Lo habían abatido de un solo hachazo. Ella no pudo oír los trabajos que empezaron muy de
mañana.
“Las raíces levantaban las baldosas de la acera y entonces, naturalmente, la comisión de
vecinos…”
Encandilada se ha llevado las manos a los ojos. Cuando recobra la vista se incorpora y mira
a su alrededor. ¿Qué mira?
¿La sala de concierto bruscamente iluminada, la gente que se dispersa?
No. Ha quedado aprisionada en las redes de su pasado, no puede salir del cuarto de vestir.
De su cuarto de vestir invadido por una luz blanca aterradora. Era como si hubieran
arrancado el techo de cuajo; una luz cruda entraba por todos lados, se le metía por los
poros, la quemaba de frío. Y todo lo veía a la luz de esa fría luz: Luis, su cara arrugada, sus
manos que surcan gruesas venas desteñidas, y las cretonas de colores chillones.

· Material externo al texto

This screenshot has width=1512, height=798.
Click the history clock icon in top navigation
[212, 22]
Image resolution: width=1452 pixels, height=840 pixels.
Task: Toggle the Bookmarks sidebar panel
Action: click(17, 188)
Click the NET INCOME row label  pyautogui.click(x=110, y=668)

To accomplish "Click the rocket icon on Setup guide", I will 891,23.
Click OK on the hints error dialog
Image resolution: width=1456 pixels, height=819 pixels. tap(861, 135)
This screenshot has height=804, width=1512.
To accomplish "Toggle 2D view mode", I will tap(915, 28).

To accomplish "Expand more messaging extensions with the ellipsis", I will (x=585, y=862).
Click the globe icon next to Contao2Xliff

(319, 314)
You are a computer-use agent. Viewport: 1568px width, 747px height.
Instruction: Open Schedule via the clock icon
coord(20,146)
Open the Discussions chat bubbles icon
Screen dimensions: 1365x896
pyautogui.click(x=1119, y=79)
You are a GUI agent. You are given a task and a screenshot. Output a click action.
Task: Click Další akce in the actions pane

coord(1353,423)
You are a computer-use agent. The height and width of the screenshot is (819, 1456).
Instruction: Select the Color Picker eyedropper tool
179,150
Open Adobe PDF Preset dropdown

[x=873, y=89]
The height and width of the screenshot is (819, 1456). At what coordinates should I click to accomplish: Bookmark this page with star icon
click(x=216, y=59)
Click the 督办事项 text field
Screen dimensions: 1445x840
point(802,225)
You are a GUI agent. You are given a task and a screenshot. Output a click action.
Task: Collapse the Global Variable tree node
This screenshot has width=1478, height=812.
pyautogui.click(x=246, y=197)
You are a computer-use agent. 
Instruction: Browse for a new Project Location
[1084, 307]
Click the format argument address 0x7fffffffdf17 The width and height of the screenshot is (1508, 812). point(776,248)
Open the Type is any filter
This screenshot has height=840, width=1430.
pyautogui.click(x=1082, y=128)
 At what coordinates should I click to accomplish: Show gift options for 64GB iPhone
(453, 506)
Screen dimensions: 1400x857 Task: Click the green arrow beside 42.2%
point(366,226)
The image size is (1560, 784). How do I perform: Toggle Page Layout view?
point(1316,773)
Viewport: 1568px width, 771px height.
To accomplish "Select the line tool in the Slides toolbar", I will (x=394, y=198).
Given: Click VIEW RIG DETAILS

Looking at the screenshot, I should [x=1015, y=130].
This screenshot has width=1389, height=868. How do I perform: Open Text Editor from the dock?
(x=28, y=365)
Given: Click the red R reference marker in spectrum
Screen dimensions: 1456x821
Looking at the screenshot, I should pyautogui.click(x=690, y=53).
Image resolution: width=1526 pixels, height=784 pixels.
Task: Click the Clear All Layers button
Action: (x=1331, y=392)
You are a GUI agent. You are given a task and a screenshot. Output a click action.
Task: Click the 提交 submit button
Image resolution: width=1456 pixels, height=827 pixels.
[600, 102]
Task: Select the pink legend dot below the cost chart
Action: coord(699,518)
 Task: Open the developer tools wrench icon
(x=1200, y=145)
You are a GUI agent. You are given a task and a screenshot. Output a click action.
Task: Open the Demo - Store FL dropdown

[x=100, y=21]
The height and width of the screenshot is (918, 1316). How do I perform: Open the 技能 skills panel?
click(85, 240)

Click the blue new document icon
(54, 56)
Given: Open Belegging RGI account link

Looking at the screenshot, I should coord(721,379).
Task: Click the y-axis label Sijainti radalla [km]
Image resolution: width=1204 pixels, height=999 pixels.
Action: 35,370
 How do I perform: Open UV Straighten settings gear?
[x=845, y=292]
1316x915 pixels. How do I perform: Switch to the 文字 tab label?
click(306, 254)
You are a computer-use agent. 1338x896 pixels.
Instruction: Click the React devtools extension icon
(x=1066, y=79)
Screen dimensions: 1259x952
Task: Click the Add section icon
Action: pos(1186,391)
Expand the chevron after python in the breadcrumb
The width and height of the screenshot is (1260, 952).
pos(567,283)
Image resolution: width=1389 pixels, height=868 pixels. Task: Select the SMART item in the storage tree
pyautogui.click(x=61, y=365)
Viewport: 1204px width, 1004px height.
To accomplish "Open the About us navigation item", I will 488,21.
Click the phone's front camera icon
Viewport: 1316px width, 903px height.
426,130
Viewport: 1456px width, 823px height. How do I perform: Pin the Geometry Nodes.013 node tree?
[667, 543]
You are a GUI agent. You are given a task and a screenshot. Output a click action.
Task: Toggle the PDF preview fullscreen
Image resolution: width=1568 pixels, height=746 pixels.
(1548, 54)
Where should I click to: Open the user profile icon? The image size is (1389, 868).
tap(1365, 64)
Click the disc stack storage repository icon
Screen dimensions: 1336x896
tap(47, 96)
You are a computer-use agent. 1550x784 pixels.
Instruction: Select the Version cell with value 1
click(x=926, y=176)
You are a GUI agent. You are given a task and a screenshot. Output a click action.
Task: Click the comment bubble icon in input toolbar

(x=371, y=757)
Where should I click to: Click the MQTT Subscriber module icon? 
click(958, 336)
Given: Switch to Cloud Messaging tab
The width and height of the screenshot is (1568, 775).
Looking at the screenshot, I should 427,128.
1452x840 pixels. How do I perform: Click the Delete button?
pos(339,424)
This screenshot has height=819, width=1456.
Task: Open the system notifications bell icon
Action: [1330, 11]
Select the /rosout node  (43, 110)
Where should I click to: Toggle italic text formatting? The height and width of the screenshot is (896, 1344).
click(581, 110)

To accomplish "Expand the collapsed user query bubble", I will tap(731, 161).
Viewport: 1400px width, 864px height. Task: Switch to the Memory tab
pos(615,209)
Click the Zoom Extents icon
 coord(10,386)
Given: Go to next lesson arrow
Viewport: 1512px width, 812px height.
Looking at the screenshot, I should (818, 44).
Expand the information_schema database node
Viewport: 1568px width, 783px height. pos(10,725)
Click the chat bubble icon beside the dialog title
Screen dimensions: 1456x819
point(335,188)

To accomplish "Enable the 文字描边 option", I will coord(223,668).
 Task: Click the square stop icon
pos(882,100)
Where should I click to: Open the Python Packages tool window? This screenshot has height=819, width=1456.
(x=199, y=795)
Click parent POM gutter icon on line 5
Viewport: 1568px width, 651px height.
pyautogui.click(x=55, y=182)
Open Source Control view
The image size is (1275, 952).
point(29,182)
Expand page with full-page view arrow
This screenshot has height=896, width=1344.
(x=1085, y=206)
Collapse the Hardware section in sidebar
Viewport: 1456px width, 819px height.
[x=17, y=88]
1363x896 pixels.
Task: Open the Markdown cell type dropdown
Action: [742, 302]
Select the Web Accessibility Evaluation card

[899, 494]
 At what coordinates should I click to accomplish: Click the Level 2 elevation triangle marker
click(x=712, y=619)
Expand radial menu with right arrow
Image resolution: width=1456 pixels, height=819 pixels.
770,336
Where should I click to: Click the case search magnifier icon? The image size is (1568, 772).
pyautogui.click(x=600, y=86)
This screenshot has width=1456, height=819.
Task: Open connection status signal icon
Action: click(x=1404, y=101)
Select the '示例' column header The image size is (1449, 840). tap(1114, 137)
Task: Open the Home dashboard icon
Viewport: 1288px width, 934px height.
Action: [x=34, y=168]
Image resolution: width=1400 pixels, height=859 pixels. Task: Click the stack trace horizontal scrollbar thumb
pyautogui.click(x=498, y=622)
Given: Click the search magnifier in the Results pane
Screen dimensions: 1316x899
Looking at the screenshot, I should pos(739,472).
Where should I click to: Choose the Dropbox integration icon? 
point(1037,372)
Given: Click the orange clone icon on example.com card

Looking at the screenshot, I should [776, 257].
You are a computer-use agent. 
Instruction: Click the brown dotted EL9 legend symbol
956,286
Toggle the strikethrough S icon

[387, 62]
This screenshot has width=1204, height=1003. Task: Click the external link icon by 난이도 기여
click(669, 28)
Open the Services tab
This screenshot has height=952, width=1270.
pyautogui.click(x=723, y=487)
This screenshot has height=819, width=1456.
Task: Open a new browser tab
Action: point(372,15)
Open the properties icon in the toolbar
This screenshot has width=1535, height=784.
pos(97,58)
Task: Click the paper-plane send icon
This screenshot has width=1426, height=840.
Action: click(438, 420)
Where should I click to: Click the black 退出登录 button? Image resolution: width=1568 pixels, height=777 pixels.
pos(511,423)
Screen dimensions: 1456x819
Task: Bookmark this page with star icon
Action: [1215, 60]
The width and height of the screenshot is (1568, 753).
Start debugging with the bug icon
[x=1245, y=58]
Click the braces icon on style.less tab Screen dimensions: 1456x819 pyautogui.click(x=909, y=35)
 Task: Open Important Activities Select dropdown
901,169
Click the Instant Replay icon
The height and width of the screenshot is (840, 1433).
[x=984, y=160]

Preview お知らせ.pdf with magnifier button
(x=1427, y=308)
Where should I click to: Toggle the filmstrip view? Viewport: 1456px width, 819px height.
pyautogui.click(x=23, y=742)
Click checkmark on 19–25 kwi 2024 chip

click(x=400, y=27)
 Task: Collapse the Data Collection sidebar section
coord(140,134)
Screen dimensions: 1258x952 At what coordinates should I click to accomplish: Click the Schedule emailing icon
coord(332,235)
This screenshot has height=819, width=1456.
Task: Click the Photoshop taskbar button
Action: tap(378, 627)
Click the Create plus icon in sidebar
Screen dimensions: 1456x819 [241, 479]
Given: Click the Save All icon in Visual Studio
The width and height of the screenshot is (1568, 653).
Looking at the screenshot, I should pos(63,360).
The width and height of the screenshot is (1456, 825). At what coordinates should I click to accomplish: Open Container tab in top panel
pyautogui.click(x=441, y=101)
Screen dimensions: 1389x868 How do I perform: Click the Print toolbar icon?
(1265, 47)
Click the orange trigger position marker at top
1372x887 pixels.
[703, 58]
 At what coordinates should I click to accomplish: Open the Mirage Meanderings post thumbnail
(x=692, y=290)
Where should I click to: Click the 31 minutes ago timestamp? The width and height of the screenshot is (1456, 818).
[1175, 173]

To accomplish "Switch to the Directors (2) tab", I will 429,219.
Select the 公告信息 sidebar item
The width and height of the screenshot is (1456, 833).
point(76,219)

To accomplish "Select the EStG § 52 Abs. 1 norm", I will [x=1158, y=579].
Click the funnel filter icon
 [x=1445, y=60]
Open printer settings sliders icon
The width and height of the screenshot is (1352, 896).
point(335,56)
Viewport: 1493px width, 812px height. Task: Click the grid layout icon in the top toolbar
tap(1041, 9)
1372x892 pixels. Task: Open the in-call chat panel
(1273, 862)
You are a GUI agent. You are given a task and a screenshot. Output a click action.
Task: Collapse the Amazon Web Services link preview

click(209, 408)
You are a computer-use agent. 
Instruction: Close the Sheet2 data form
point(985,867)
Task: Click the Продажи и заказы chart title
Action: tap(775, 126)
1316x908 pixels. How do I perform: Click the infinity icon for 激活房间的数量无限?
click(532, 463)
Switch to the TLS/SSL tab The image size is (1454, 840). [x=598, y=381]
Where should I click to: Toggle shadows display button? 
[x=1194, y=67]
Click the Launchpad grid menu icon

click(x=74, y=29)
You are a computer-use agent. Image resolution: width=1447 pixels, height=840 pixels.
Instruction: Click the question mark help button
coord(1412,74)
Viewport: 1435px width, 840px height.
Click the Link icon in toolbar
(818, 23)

Despavorida ha corrido hacia la ventana. La ventana abre ahora directamente sobre una
calle estrecha, tan estrecha que su cuarto se estrella, casi contra la fachada de un rascacielos
deslumbrante. En la planta baja, vidrieras y más vidrieras llenas de frascos. En la esquina de
la calle, una hilera de automóviles alineados frente a una estación de servicio pintada de
rojo. Algunos muchachos, en mangas de camisa, patean una pelota en medio de la calzada.
Y toda aquella fealdad había entrado en sus espejos. Dentro de sus espejos había ahora
balcones de níquel y trapos colgados y jaulas con canarios.
Le habían quitado su intimidad, su secreto; se encontraba desnuda en medio de la calle,
desnuda junto a un marido viejo que le volvía la espalda para dormir, que no le había dado
hijos. No comprende cómo hasta entonces no había deseado tener hijos, cómo había
llegado a conformarse a la idea de que iba a vivir sin hijos toda su vida. No comprende cómo
pudo soportar durante un año esa risa de Luis, esa risa demasiado jovial, esa risa postiza de
hombre que se ha adiestrado en la risa porque es necesario reír en determinadas ocasiones.
¡Mentira! Eran mentiras su resignación y su serenidad; quería amor, sí, amor, y viajes y
locuras, y amor, amor…
—Pero, Brígida, ¿por qué te vas?, ¿por qué te quedabas? —había preguntado Luis.
Ahora habría sabido contestarle:
—¡El árbol, Luis, el árbol! Han derribado el gomero.